With that being said, there were folks who joined Danica in encouraging people to be a little more strategic in their response to the confirmation. One liberal activist from Fairfax County, for instance, posted about how he believed this should help emphasize the importance of the Supreme Court.

“I don’t have any problem with Lisa Murkowski voting to confirm ACB,” he wrote on Facebook after the moderate Republican said she’d be voting yay. “As much as I can’t stand her judicial philosophy, she’s a smart woman and she’s qualified to serve on the Court. What this experience should teach us is that we need to be much-more strategic about everything the Democratic Party does as relates to SCOTUS. The Republicans seem to ‘get it’ much more than we do.”

Now that Amy Coney Barrett has been sworn in as the newest justice, the discussion has also actively turned to whether or not Democrats will try to change the number of justices on the court.
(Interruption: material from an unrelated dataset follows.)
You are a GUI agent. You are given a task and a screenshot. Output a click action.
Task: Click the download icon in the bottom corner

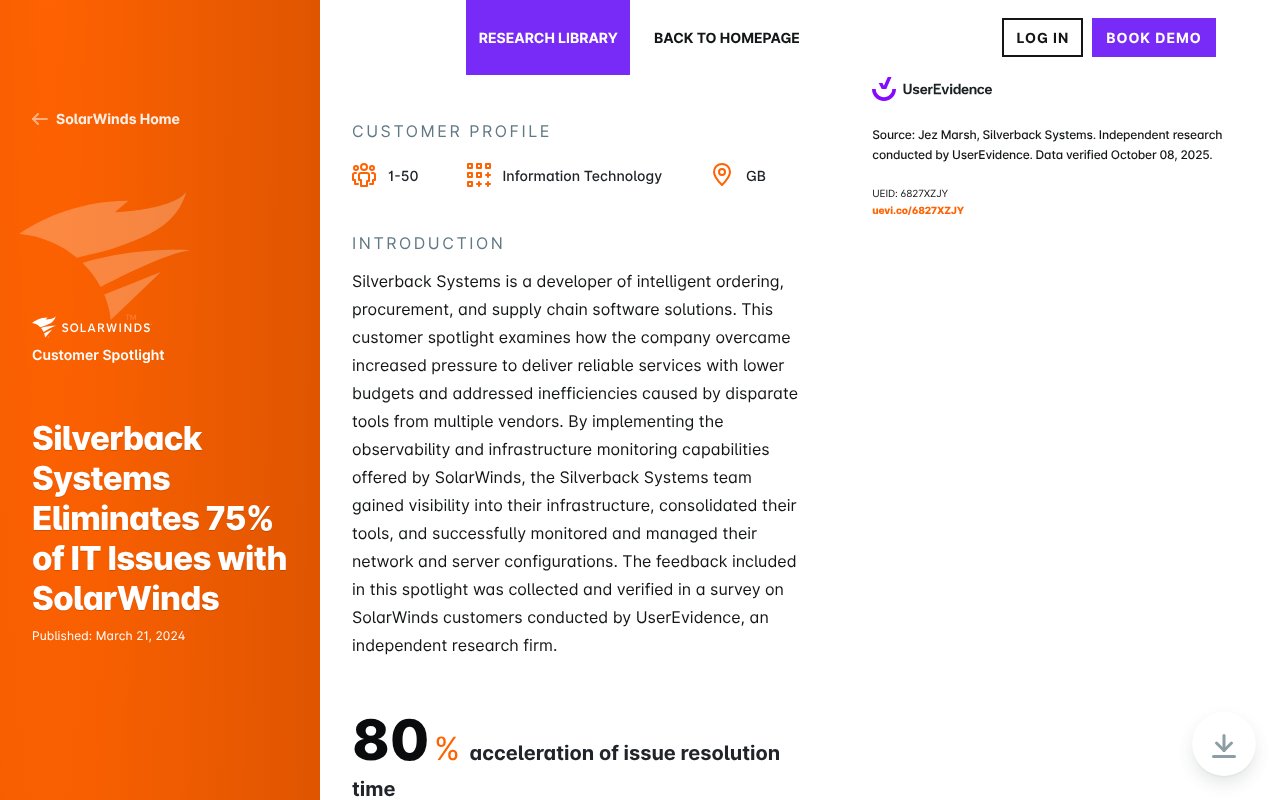[1224, 745]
Realistically, they can only even remotely consider this if they win the White House and the majority in both chambers of Congress in next week’s election. But with the possibility being discussed, one activist reminded her followers that it’s up to Congress to set the number of Supreme Court justices.

“The Constitution does not specify the number of seats on the Supreme Court,” Charlotte Clymer wrote. “This power was left to Congress, which set the Supreme Court’s size at one chief justice and five associates in the Judiciary Act of 1789. It was then legally changed seven times.”

As the results of the upcoming election will directly impact whether or not that’s even a relevant discussion, only time will tell whether Virginians will get behind any potential move to potentially expand the court. In the meantime, it appears as Democrats are combining quick expressions of frustration with reminders of how they view upcoming elections as a prime opportunity to help influence the role Barrett’s opinions might have on Virginia.